CIENCIA: JUGANDO A SER DIOS

Una buena noticia; o eso nos dicen. Científicos neozelandeses han “creado” una vaca genéticamente modificada que no contiene alérgenos en su leche. Una noticia que podría suponer un buen paso para aliviar los problemas de los intolerantes a la leche pero que tal vez define la decadencia hacia la que va la calidad y naturalidad de nuestros alimentos más básicos. Mientras en Nueva Zelanda se logra desarrollar una vaca sin beta-lactoglobulina – y sin rabo dicho de paso, por culpa de los errores genéticos engendrados- en Francia se abre una nueva -una más- discusión sobre la peligrosidad de lo OMG (Organismo Modificados Genéticamente). Y es que el asunto no es nimio; según un estudio del CriiGen (Comité de Recherche et d’Information Indépendantes sur le génie GENétique – Francia) y llevado a cabo durante dos años con ratas de laboratorio que ingirieron por un lado, maíz genéticamente modificado, maíz genéticamente modificado + herbicida de la marca Monsanto y maíz normal sin tratar, se ha observado que las ratas que comieron croquetas genéticamente modificadas presentaban un nivel de mortalidad y de tumores superior a los demás. Y no hablamos de cifras ligeras. La mortalidad supera 2 a 3 veces los niveles de ratas con alimentos “sanos” y un 50 a 80% más de tumores.

Imágenes de los tests llevados a cabo sobre ratas

Todo esto nos debe hacer reflexionar sobre dos preguntas esenciales; la primera es si los usos que llevados a cabo gracias a los progresos en genética que hemos logrado no están mal enfocado y nos pueden llevar a jugar malamente a ser dios. Pero la segunda pregunta -que creo la más oportuna actualmente- es saber que demonios estamos comiendo en estos momentos. Ante esta pregunta no son pocas las voces que dicen que “para lo que hay, total, toda la cadena alimenticia está podrida”; pero la realidad es que aún ante la desesperación o inercia de los consumidores debemos estar alerta a lo que se nos vende. Un ejemplo claro es el etiquetado que pocos de nosotros comprobamos a la hora de comprar ¿ cuántos somos los que miramos si el alimento ha sido modificado genéticamente?
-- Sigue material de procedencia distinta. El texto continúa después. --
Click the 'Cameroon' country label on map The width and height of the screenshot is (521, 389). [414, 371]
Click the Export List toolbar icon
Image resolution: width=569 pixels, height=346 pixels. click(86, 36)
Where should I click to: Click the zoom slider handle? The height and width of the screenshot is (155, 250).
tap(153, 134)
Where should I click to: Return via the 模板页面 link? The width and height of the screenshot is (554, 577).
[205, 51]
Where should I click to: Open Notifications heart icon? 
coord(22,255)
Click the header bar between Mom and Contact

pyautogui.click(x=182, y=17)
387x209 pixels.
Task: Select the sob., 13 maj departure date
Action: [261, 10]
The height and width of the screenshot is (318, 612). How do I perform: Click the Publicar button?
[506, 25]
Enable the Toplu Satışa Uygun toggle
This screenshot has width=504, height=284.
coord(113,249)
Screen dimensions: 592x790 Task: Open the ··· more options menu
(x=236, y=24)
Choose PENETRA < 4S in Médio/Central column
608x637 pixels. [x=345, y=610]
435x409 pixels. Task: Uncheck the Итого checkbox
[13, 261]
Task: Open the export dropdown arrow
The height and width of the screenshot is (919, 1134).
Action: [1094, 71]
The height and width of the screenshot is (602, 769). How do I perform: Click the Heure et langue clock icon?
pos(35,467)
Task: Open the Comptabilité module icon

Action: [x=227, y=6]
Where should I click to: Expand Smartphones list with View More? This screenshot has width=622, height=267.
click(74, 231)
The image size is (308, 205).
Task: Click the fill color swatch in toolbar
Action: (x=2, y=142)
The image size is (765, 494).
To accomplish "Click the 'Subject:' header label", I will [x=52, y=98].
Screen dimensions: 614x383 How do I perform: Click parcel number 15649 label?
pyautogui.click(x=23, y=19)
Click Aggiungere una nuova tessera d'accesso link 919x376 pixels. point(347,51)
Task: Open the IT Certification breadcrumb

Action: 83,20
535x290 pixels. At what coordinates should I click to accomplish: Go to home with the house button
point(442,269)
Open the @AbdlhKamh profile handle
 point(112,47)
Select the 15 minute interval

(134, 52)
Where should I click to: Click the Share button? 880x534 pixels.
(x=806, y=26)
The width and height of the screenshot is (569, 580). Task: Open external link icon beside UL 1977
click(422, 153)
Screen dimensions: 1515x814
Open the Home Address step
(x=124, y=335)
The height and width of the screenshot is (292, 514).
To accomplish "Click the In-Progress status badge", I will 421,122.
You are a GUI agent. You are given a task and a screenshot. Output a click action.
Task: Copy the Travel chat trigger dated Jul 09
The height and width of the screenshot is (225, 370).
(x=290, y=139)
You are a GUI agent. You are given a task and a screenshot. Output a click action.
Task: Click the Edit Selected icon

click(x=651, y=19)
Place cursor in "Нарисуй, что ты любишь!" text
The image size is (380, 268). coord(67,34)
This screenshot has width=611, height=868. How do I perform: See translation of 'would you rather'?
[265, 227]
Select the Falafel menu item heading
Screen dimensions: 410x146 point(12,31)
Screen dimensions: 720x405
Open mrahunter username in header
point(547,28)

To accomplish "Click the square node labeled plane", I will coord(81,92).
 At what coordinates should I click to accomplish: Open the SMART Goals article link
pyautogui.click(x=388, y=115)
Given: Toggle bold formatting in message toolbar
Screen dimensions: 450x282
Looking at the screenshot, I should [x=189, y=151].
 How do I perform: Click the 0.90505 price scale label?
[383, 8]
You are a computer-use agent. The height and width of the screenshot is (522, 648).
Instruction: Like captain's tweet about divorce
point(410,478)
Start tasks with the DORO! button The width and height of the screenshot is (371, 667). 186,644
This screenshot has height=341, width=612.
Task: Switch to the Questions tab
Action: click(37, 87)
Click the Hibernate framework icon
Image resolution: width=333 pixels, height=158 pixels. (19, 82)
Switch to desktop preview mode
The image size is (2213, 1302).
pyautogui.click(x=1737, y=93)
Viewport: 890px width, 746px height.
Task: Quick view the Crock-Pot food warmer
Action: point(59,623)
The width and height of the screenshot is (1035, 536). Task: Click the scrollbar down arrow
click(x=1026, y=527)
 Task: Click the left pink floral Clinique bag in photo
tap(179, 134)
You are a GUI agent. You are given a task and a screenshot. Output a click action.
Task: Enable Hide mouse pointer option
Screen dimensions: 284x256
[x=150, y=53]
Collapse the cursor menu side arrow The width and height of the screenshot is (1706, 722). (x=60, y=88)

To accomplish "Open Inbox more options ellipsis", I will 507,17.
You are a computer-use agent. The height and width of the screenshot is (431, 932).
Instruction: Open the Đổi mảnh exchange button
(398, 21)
Claramente creo que el mercado de los OMG representa una verdadero problema para la biodiversidad (por emancipación de las especies genéticamente modificadas que contaminan las demás), un peligro para la salud humana y un grave problema para la economía del sector agrícola (ya que solo una decena de multinacionales son las que controlan el mercado de las semillas, además de hacer una competencia desleal a los cultivadores ecológicos – vamos, de toda la vida-). Según Greenpeace, España sigue siendo el único país de la Unión Europea que cultiva transgénicos a gran escala (1.845.039 hectáreas) y uno de los pocos que permite el cultivo de maíz MON 810 de Monsanto, prohibido en muchos países de Europa. ¿Para cuándo una sociedad interesada e informada sobre lo que come y los riesgos que suponen los OMG? ¿Para cuándo unas autoridades sanitarias que identifiquen los problemas y hagan verdaderos estudios sin lobbycracia? Mientras tanto solo puede recaer sobre los consumidores el cuidado de estar alerta a lo que comen y el exigir a sus legisladores que controlen los que juegan a ser dioses.